Japan’s trade balance posts a record deficit in 2013. Strong demand for imported energy and a weaker currency are the main contributory factors.
In 2013, Japan’s goods trade balance deficit was 11.47 trillion Yen (£67bn). This is Japan’s third consecutive annual deficit and its largest to date. Demand for imported fuel after March 2011, coupled with a weaker Yen, are the major causes – responsible for around one third of the growth of imports. Exports over the year grew 9.5% to 69.8 trillion Yen (£410bn) and imports by 15.0% to 81.3 trillion Yen (£480bn) in value terms. The Yen has weakened by 21.8% against US dollar over the same period.
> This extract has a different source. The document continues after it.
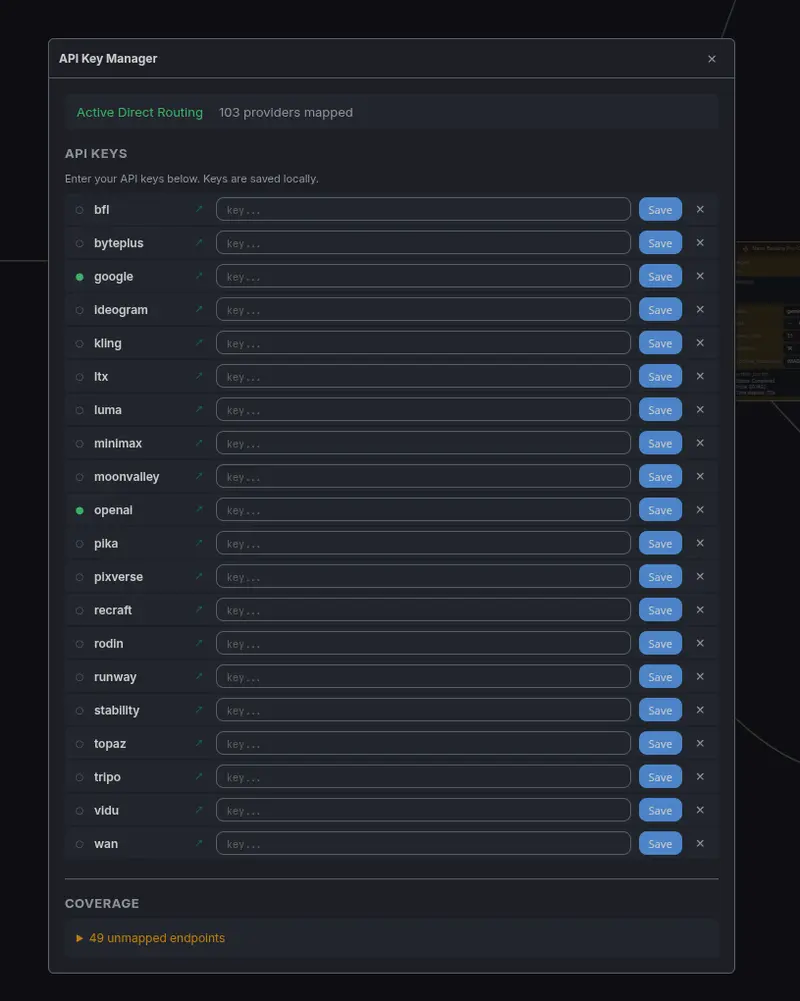Open the kling provider arrow icon
Viewport: 800px width, 1001px height.
(x=199, y=343)
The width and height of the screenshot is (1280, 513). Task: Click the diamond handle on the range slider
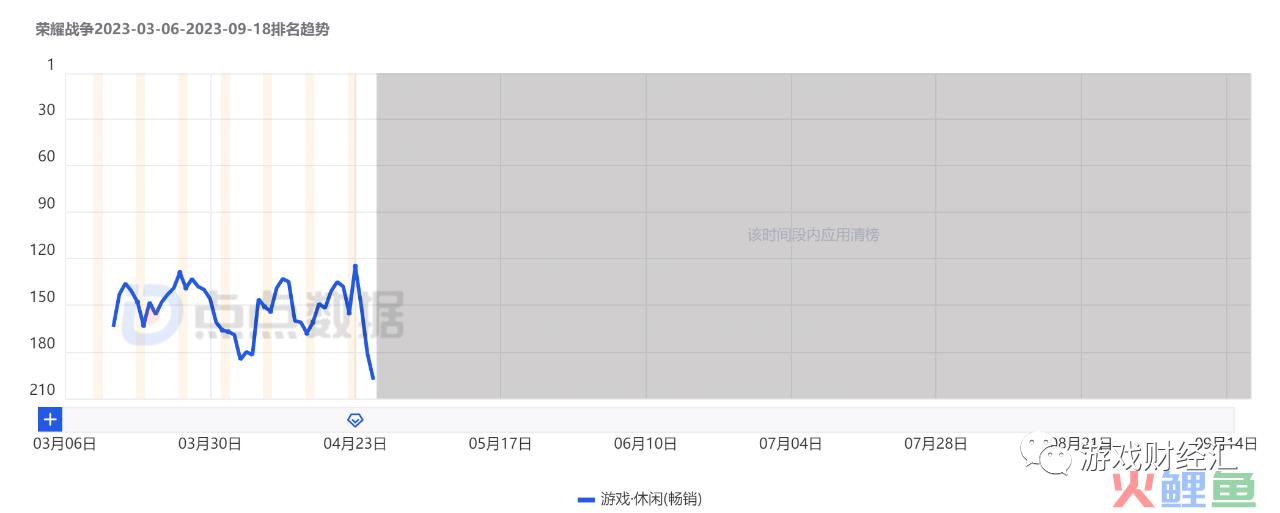tap(355, 420)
The trade deficit for December 2013 was 1.3 trillion yen (£7.6bn). This is the 18th consecutive monthly deficit. Exports and imports grew by 15.3% and 24.7% respectively over the same period last year.
Japanese figures show its trade surplus with the UK fell by 8.1% to 443 bn Yen (£2.6bn) in 2013, as UK imports grew faster than exports (10.0% vs. 1.8% in value term) over the year. Japan’s annual trade deficit grew to 5 trillion Yen, as imports increased by 17.4% even though Japanese exports also increased 9.7% for the first time in three years.
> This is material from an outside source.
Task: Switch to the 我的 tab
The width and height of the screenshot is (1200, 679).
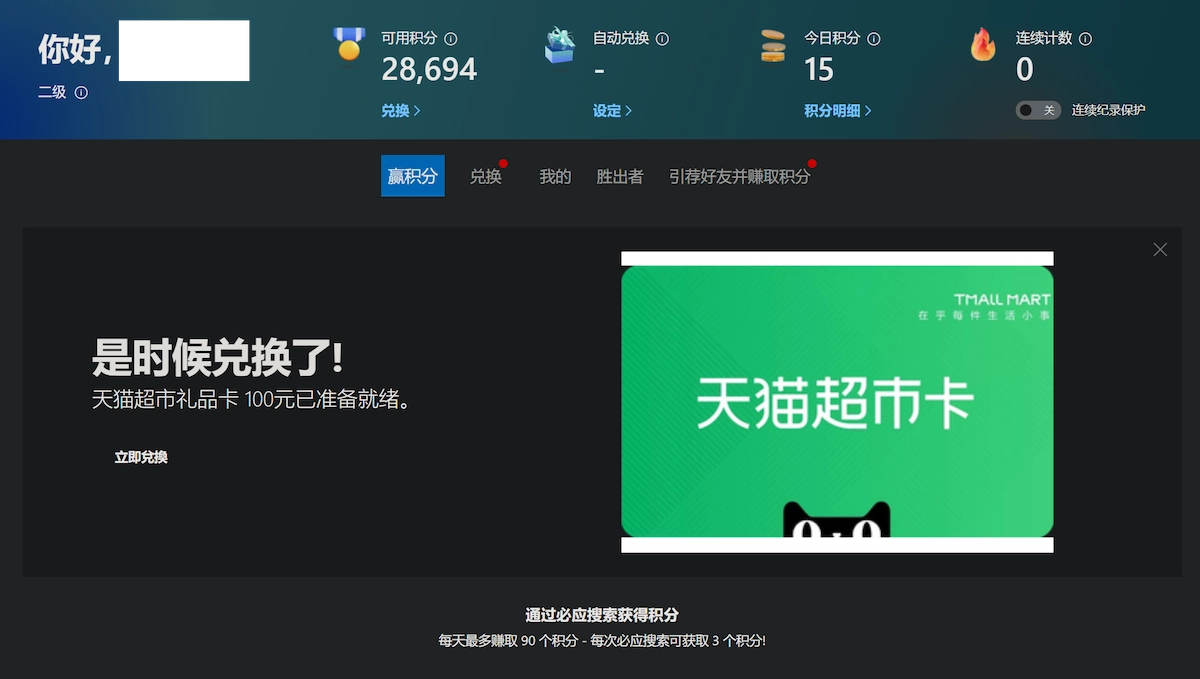Action: click(555, 177)
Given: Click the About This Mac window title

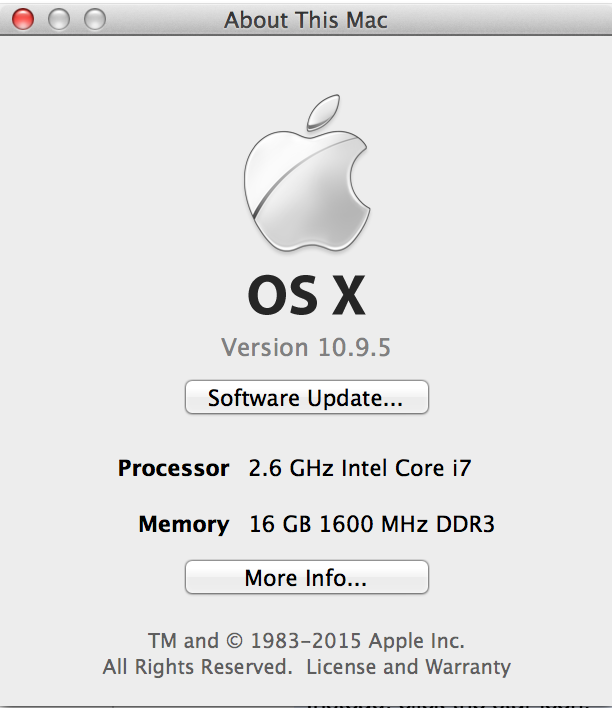Looking at the screenshot, I should 306,19.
These figures come as no surprise given trends in the Japanese economy. It has been suggested that the Government may use the scale of the trade deficit as another reason to argue for further structural reform. Separately, Chief Cabinet Secretary Suga also pointed to the impact that imported fuel was having and reconfirmed the Government’s plans to resume nuclear electricity production once the relevant safety tests have been passed.